▶ Article
..........
Now we'll run experiments for each strategy:

In [None]:
# Run experiments for each strategy
results = []

for strategy in strategies:
    print(f"\n\nRunning experiment with {strategy} strategy...")
    
    result = experiment.run_single_experiment(
        model=model_to_use,
        strategy=strategy,
        pruning_level=pruning_level,
        prompt=prompt,
        fine_tuning_epochs=fine_tuning_epochs,
        save_results=True
    )
    
    results.append(result)
    
    # Update the visualization after each experiment
    experiment.plot_results()

## Comparative Analysis

Now let's analyze the results to compare the different strategies:

In [None]:
# Create a DataFrame for comparison
comparison_data = []

for result in results:
    strategy = result["strategy"]
    baseline_perplexity = result["stages"]["baseline"]["perplexity"]
    pruned_perplexity = result["stages"]["pruned"]["perplexity"]
    pruning_effect = pruned_perplexity - baseline_perplexity
    
    if "fine_tuned" in result["stages"]:
        fine_tuned_perplexity = result["stages"]["fine_tuned"]["perplexity"]
        fine_tuning_effect = fine_tuned_perplexity - pruned_perplexity
        net_effect = fine_tuned_perplexity - baseline_perplexity
        
        # Get recovery or improvement metrics
        recovery_percentage = result["stages"]["fine_tuned"].get("recovery_percentage", None)
        improvement_percentage = result["stages"]["fine_tuned"].get("improvement_percentage", None)
        
        comparison_data.append({
            "Strategy": strategy,
            "Baseline Perplexity": baseline_perplexity,
            "Pruned Perplexity": pruned_perplexity,
            "Fine-tuned Perplexity": fine_tuned_perplexity,
            "Pruning Effect": pruning_effect,
            "Fine-tuning Effect": fine_tuning_effect,
            "Net Effect": net_effect,
            "Recovery %": recovery_percentage,
            "Improvement %": improvement_percentage
        })
    else:
        comparison_data.append({
            "Strategy": strategy,
            "Baseline Perplexity": baseline_perplexity,
            "Pruned Perplexity": pruned_perplexity,
            "Pruning Effect": pruning_effect
        })

comparison_df = pd.DataFrame(comparison_data)
comparison_df

## Visualizing Strategy Comparison

Let's create a custom visualization to compare the strategies more directly:

In [None]:
# Create a bar chart comparing strategies
plt.figure(figsize=(12, 6))

# Plot baseline, pruned, and fine-tuned perplexity for each strategy
x = np.arange(len(strategies))
width = 0.25

if "Fine-tuned Perplexity" in comparison_df.columns:
    # If we have fine-tuning results
    plt.bar(x - width, comparison_df["Baseline Perplexity"], width, label="Baseline")
    plt.bar(x, comparison_df["Pruned Perplexity"], width, label="Pruned")
    plt.bar(x + width, comparison_df["Fine-tuned Perplexity"], width, label="Fine-tuned")
else:
    # If we only have pruning results
    plt.bar(x - width/2, comparison_df["Baseline Perplexity"], width, label="Baseline")
..........
▶ Provided information
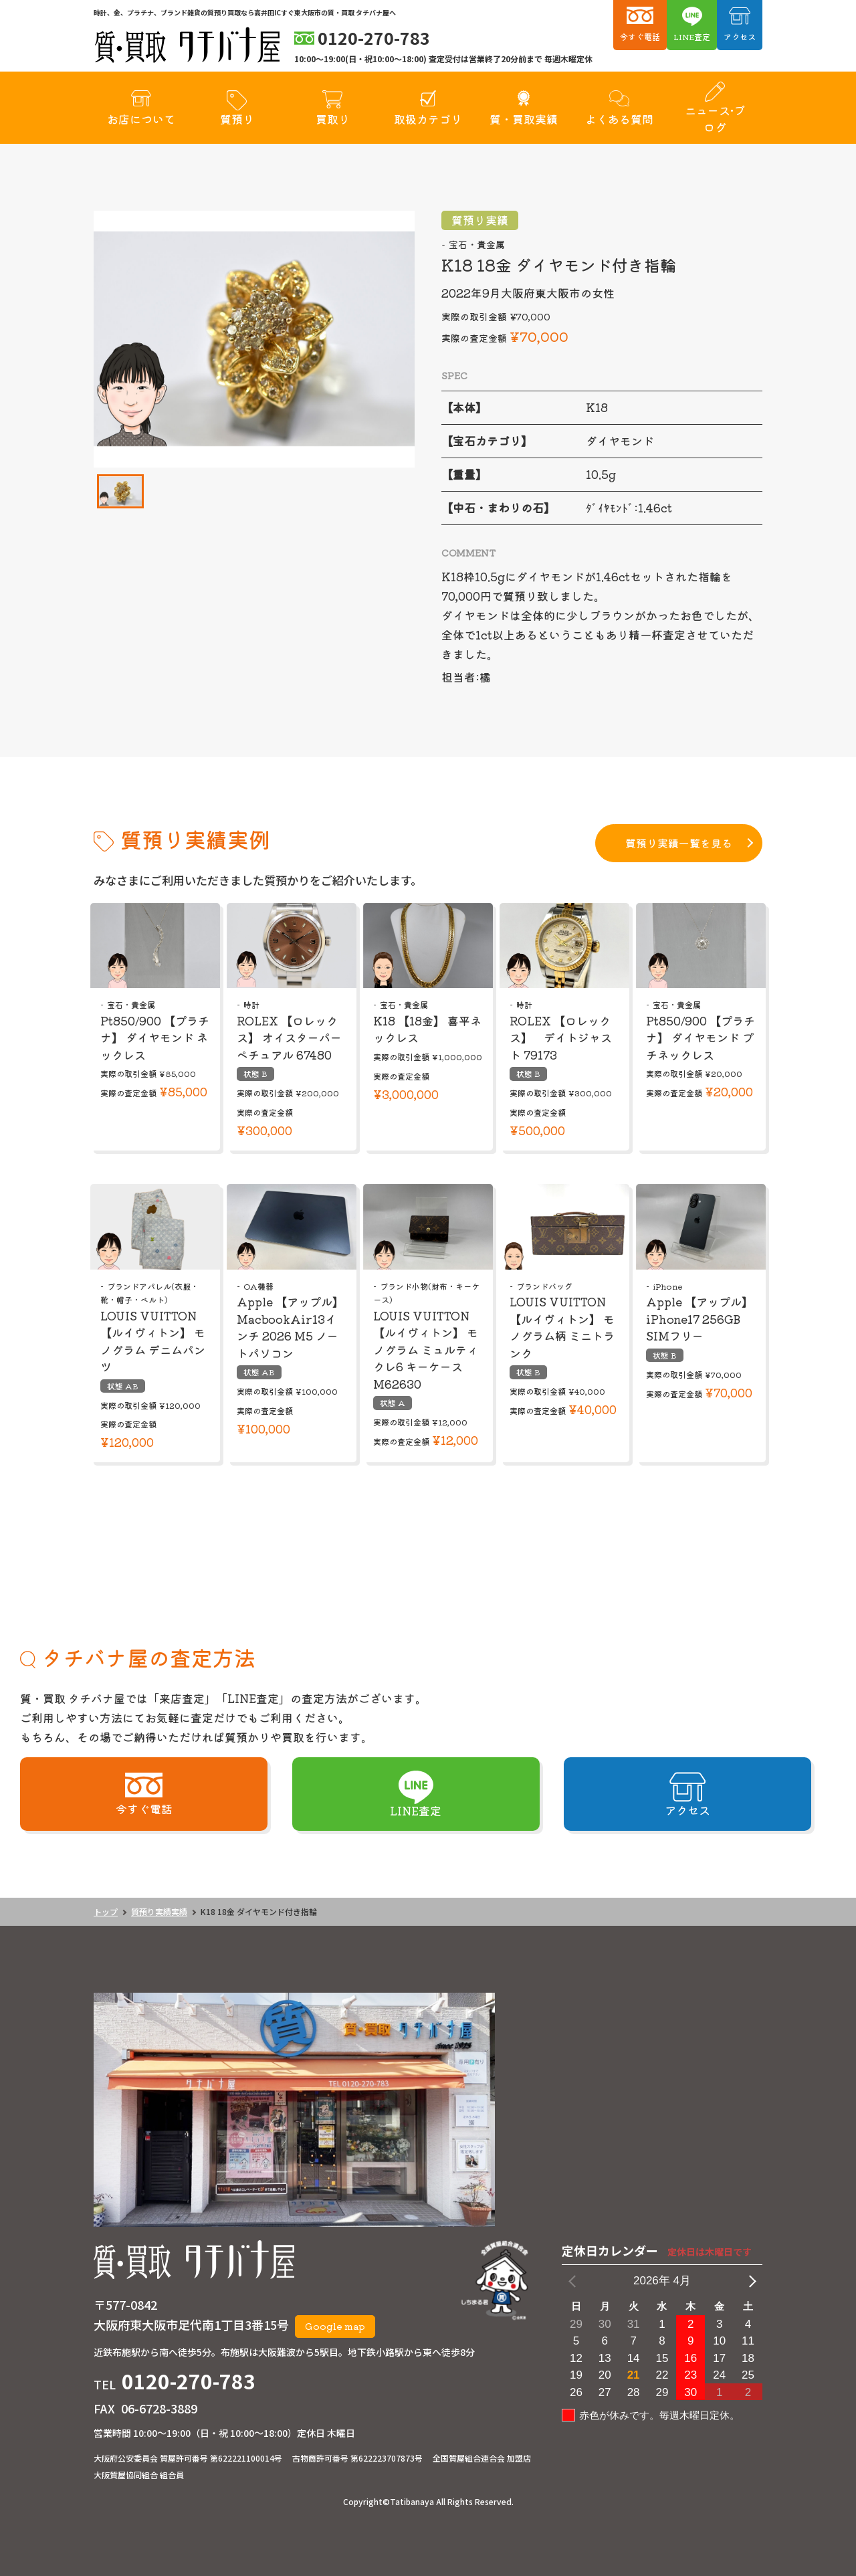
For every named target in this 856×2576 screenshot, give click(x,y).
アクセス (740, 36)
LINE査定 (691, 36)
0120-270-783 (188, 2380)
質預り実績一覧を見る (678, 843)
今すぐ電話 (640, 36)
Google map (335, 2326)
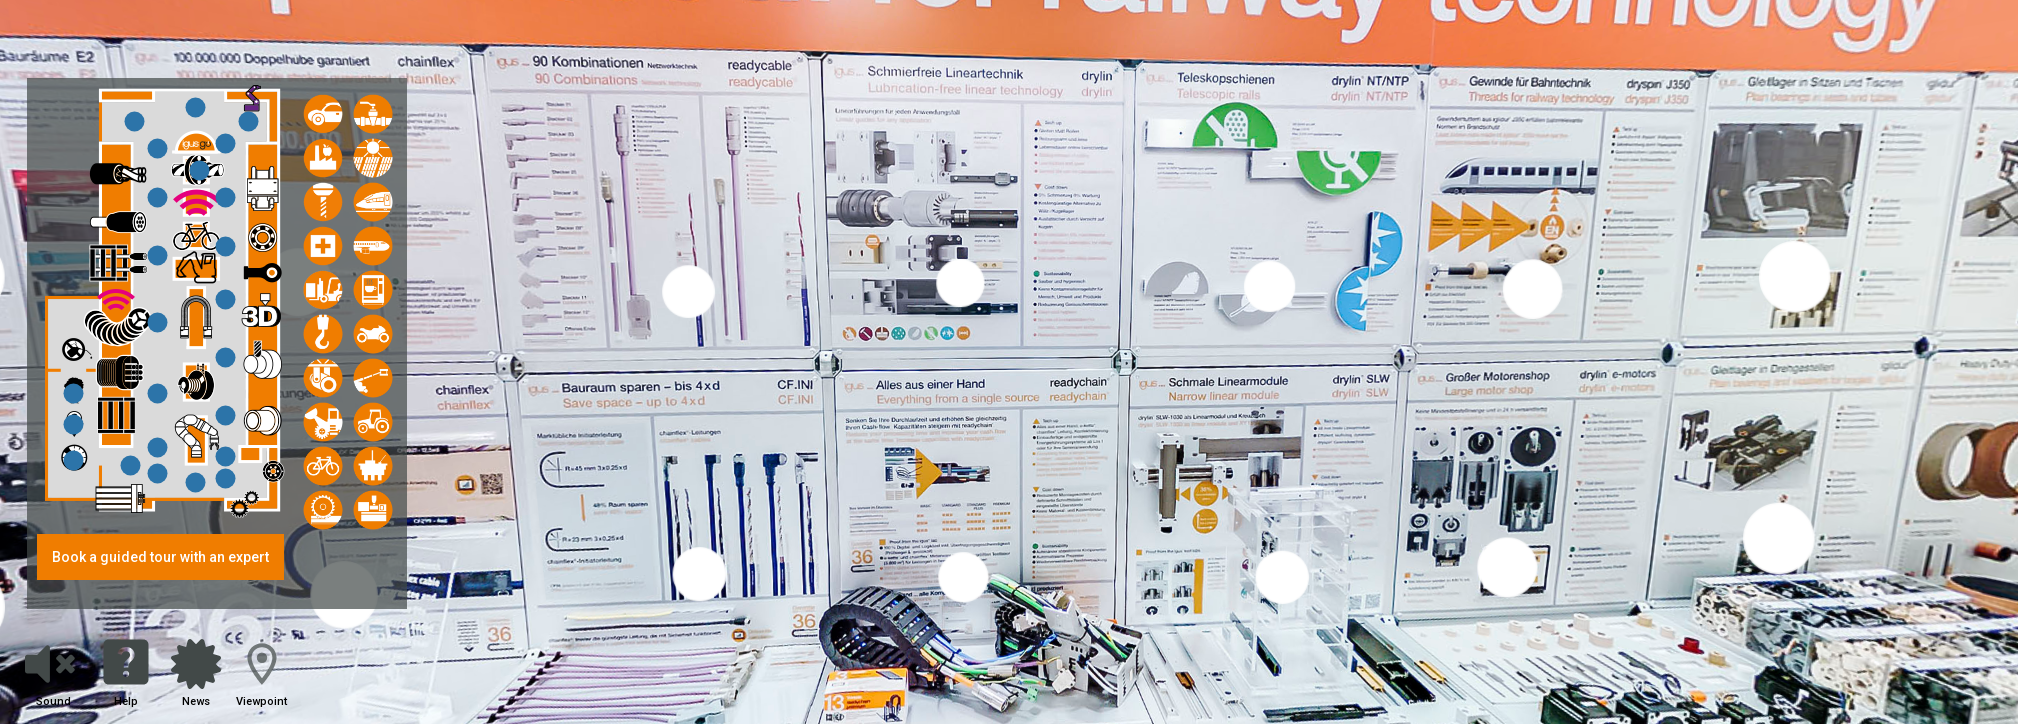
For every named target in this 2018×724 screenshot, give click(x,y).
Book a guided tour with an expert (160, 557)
..........
▶ What to work on
a: Count the lines of the records that contain the string "target", treating uppercase and lowercase as different. Give only the number.
b: Pick up the pruning notebook after its last line and write what comes next.
The pruning notebook and the records were taken from unrelated sources.

▶ Responses by task
a: 2

b:
    plt.bar(x + width/2, comparison_df["Pruned Perplexity"], width, label="Pruned")

plt.xlabel("Pruning Strategy")
plt.ylabel("Perplexity")
plt.title(f"Comparison of Pruning Strategies ({model_to_use}, {pruning_level*100:.0f}% pruning)")
plt.xticks(x, strategies)
plt.legend()
plt.grid(True, alpha=0.3)

# Add value labels
for i, strategy in enumerate(strategies):
    row = comparison_df[comparison_df["Strategy"] == strategy].iloc[0]
    
    # Baseline
    plt.text(i - width, row["Baseline Perplexity"] + 5, 
             f"{row['Baseline Perplexity']:.1f}", 
             ha="center", va="bottom", fontsize=9)
    
    # Pruned
    plt.text(i, row["Pruned Perplexity"] + 5, 
             f"{row['Pruned Perplexity']:.1f}", 
             ha="center", va="bottom", fontsize=9)
    
    # Fine-tuned (if available)
    if "Fine-tuned Perplexity" in comparison_df.columns:
        plt.text(i + width, row["Fine-tuned Perplexity"] + 5, 
                 f"{row['Fine-tuned Perplexity']:.1f}", 
                 ha="center", va="bottom", fontsize=9)

plt.tight_layout()
plt.show()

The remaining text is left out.